Critères qui les rapprochent :
- Source : on oppose traditionnellement la société, créée d'un accord de volonté, à l'indivision,
état subi. Désormais il existe, à côté de l'indivision dite primaire, une indivision dite
conventionnelle, procédant d'un acte né d'une volonté commune.
- Organisation du groupement : théoriquement, l'indivision est soumise à la lourde règle de
l'unanimité, pas la société.
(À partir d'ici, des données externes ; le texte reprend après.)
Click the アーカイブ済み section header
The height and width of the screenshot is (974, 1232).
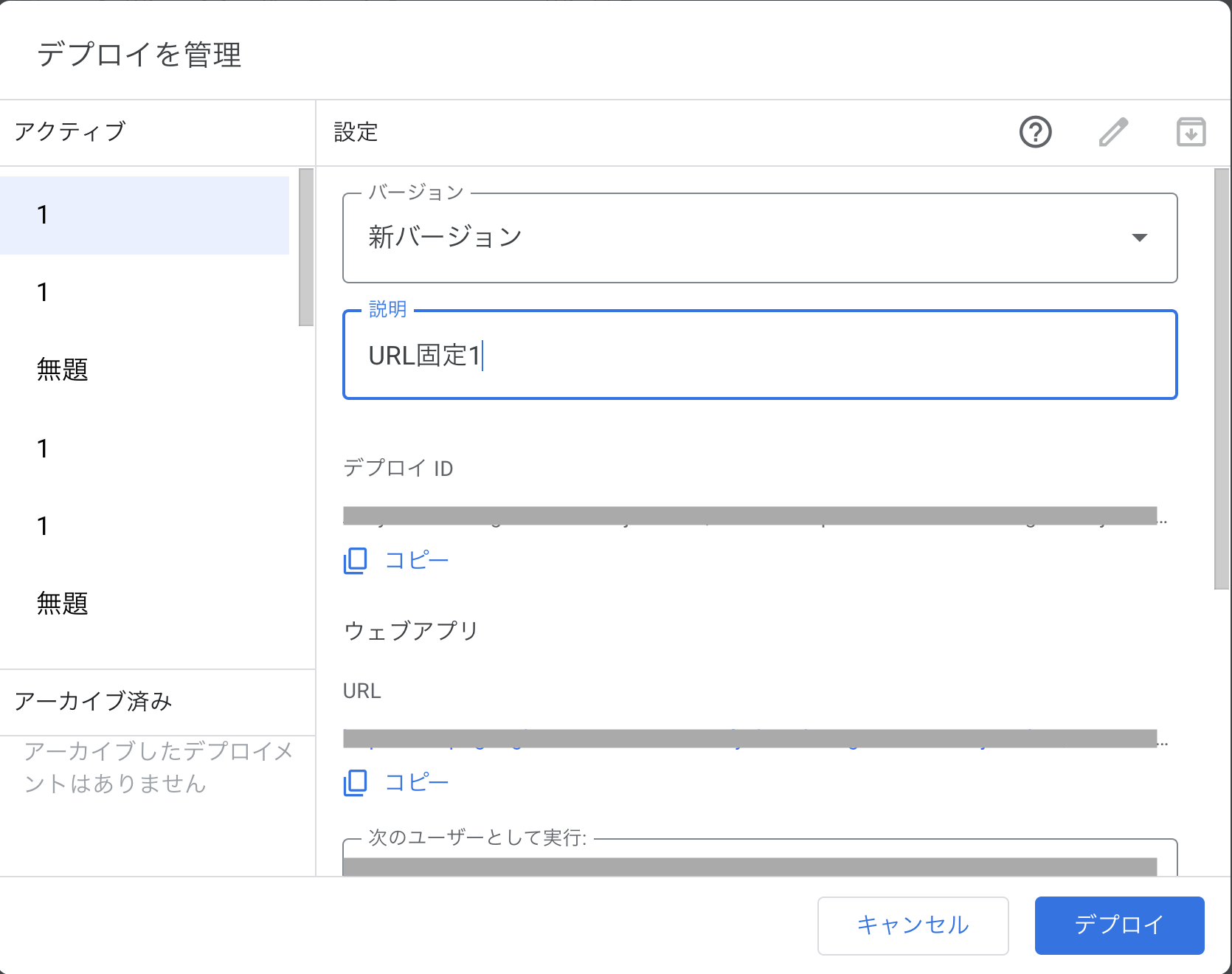94,702
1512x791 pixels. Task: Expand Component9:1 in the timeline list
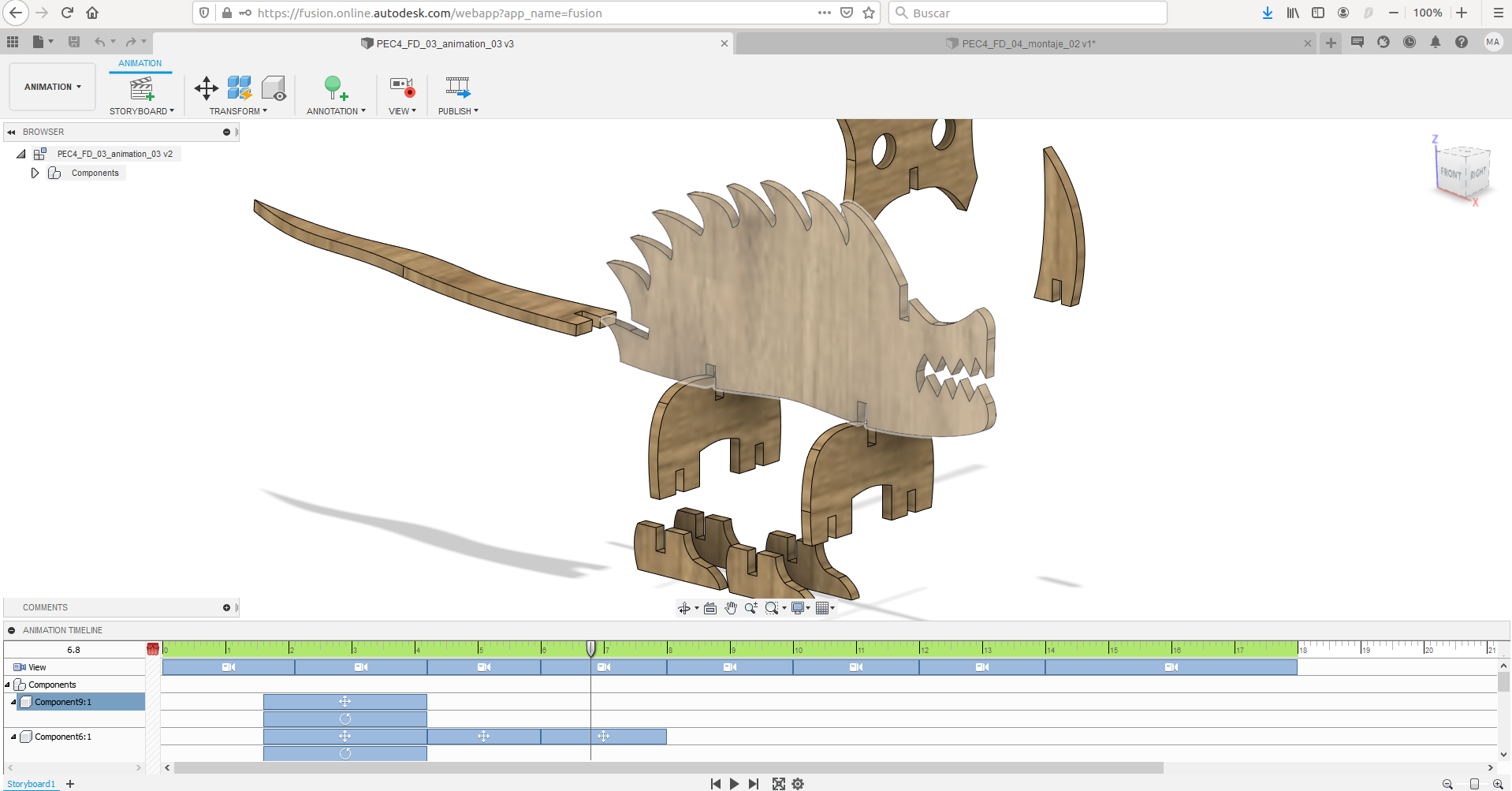12,702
Cette opposition possible a volé en éclat en 1976 par la volonté
du législateur, qui a entendu doter l'indivision d'un régime économiquement adapté.
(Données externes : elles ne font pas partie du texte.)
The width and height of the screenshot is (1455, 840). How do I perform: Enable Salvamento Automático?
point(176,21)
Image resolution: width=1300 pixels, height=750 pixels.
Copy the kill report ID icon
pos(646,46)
- L'indivision est, par essence, temporaire (même si en pratique c'est plus difficile), alors que la
durée de la société peut atteindre 99 ans.
L'article 815 continue à dire que "nul ne peut être contraint à demeurer dans l'indivision". Mais il
apporte à ce principe d'importantes exceptions : sursis judiciaire au partage demandé, attribution
d'une part de détachable de l'ensemble à celui qui demande le partage (et maintien de l'indivision
entre les autres).
En résumé, le souhait du législateur a été d'assurer la stabilité de l'indivision, tout en optant pour un
régime très souple (plus souple que pour la société où la durée doit être déterminée), avec une
durée indéterminée.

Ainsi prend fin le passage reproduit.